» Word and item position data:
--- Start ---

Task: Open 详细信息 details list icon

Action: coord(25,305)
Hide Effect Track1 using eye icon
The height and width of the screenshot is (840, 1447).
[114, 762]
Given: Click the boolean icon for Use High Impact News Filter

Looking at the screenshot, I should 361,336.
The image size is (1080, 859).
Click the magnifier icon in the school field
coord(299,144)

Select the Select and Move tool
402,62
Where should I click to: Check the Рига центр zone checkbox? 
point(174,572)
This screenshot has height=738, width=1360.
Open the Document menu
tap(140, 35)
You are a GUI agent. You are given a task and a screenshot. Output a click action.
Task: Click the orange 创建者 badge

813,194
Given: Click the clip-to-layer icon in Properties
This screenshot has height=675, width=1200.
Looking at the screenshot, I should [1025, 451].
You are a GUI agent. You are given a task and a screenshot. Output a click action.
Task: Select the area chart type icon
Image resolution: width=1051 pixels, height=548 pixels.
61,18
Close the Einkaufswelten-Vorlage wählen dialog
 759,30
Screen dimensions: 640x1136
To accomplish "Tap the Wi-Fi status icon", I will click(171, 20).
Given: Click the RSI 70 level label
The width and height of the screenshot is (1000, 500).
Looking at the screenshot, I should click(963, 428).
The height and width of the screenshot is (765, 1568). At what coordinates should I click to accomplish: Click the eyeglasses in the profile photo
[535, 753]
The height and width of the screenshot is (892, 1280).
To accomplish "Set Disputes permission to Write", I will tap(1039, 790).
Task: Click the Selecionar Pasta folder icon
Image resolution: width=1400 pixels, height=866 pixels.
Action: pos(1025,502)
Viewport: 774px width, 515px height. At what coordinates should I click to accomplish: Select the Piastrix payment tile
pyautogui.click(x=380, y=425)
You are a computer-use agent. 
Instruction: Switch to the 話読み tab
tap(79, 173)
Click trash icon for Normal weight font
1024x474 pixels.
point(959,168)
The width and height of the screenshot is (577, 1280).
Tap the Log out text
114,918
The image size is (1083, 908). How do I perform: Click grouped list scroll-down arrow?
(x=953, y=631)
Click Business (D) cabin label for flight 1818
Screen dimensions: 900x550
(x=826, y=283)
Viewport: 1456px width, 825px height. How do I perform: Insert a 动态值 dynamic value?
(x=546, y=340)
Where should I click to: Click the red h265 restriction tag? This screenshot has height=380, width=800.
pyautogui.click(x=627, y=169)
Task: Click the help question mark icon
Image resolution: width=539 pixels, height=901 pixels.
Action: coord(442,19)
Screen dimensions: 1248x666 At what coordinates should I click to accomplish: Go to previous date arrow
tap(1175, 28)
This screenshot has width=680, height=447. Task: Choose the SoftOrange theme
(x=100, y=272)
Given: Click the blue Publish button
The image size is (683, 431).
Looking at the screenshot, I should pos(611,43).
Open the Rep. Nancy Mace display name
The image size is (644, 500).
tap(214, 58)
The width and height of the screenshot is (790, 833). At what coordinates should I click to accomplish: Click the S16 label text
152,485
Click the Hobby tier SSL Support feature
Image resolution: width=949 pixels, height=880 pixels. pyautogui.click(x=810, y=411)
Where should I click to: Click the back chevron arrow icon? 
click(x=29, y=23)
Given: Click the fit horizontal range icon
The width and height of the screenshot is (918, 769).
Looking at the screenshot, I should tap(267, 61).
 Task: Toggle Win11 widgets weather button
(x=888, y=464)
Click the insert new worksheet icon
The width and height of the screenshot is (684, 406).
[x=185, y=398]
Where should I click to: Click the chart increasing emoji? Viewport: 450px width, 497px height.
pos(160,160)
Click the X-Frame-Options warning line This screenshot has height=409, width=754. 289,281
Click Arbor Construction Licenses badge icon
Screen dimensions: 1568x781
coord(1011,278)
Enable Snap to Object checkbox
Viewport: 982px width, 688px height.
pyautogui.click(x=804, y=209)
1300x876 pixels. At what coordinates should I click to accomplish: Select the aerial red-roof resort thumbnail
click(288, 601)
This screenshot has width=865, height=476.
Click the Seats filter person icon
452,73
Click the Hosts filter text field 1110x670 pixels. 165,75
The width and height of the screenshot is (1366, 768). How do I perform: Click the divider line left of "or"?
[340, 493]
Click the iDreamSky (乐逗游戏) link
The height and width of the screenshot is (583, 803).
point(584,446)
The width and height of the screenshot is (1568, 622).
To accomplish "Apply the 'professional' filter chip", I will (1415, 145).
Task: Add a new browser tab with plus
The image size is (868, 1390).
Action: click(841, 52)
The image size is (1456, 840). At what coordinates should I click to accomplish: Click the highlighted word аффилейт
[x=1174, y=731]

--- End ---

» TASK DETAILS: State how many lines in the material contain the word "accomplish", giving only the number.

» EXERCISE OUTPUT: 9